Last week, the Wine Advocate‘s William Kelley called Domaine Bruno Lorenzon “one of the best addresses in contemporary Burgundy”. He notes that “there are very few estates in the Cote d’Or operating on Lorenzon’s level today”. This is quite a claim for small estate in Mercurey – but one we entirely agree with. We have bought Lorenzon’s wines over several vintages, and they clearly demonstrate just how high quality can be in the often overlooked Cote Chalonnaise.
Lorenzon’s wines are the result of distinctive production methods. He trains his vines high, up to 1.8m, and uses high density planting of 14,000-20,000 plants per hectare, around twice normal planting density. This makes for extremely labour intensive viticulture, requiring around 800 man hours per hectare.

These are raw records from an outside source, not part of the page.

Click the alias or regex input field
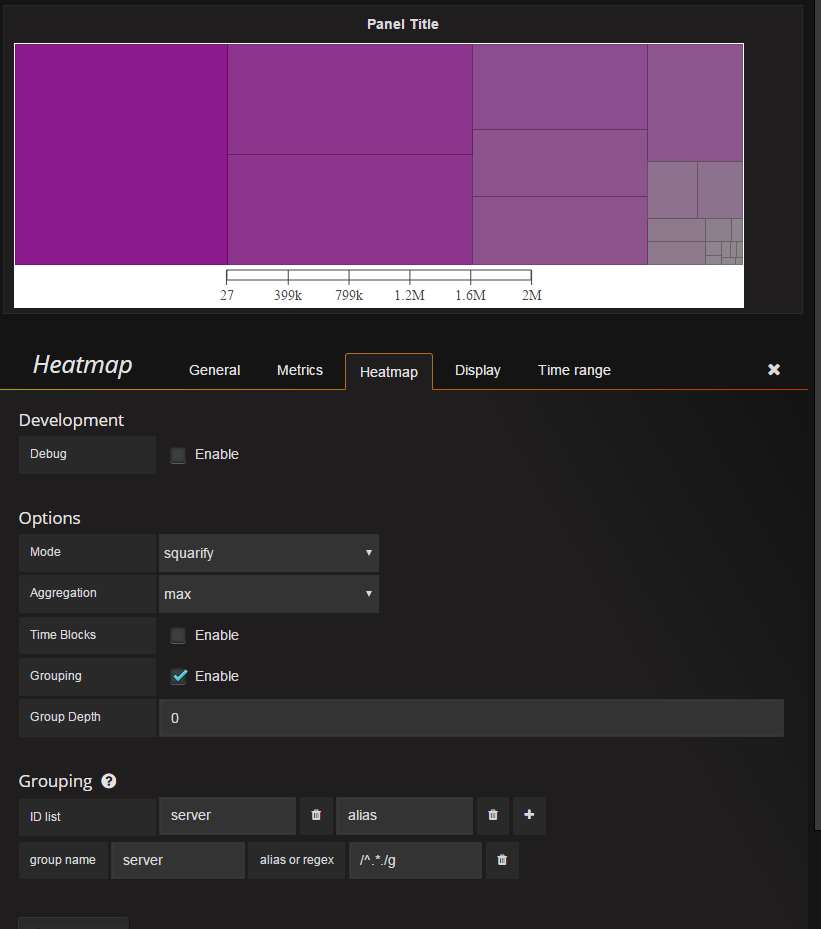pyautogui.click(x=414, y=860)
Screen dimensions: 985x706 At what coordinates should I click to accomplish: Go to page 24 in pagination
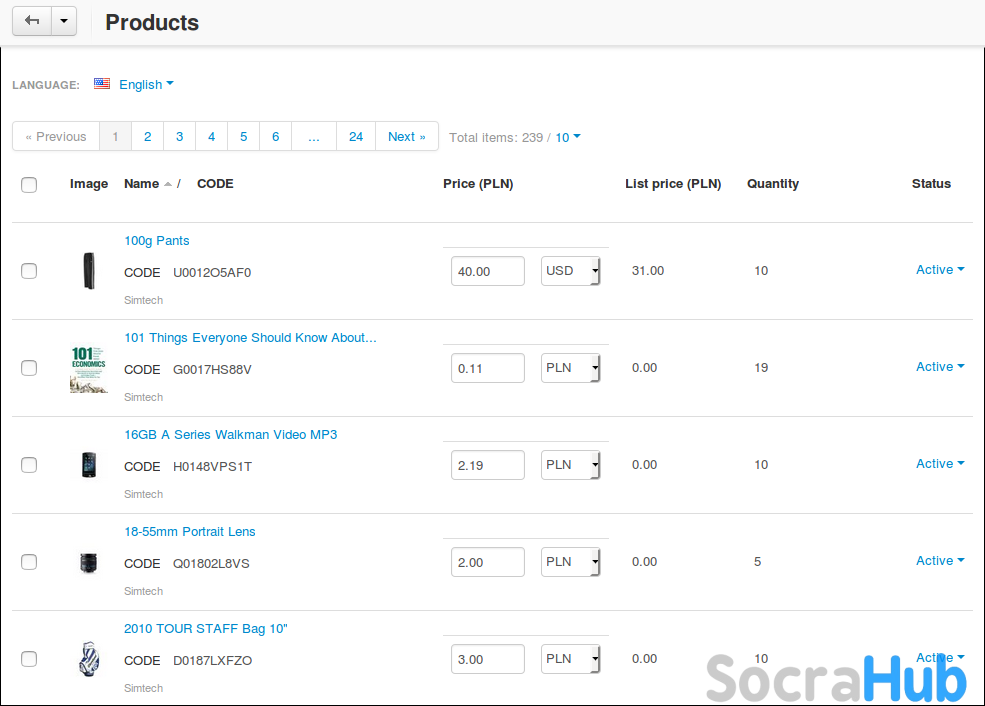point(356,137)
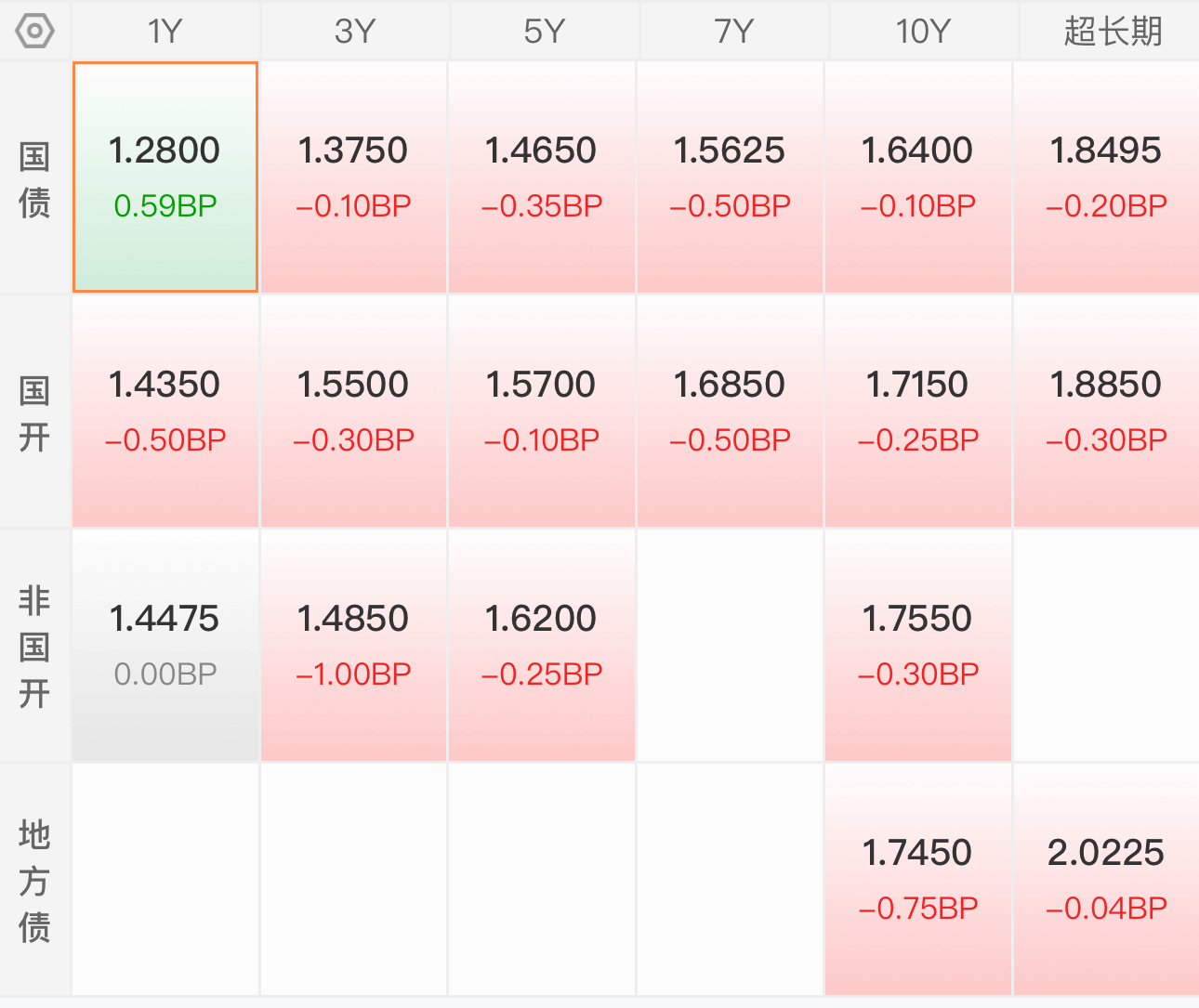The width and height of the screenshot is (1199, 1008).
Task: Select the 1Y column header
Action: (165, 32)
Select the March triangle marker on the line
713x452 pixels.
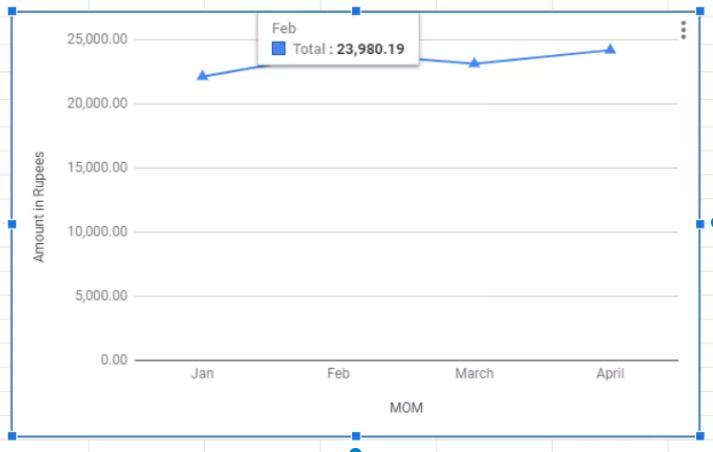[x=474, y=63]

In the cellar, macerations are long to ensure gentle extraction. Oak is expertly managed; Lorenzon trained as a cooper before setting up his winery and takes an active involvement in producing his barrels.
2020 was a warm vintage, producing dense structured wines across Burgundy, and, where conditions were right, exceptional quality. Lorezon’s 2020s looked very promising in both colours when we tasted them at the domaine last year, and William Kelley rates them above the highly acclaimed 2019s.
This is a domaine to watch. The wines are outstanding, and prices are still very reasonable in view of the quality.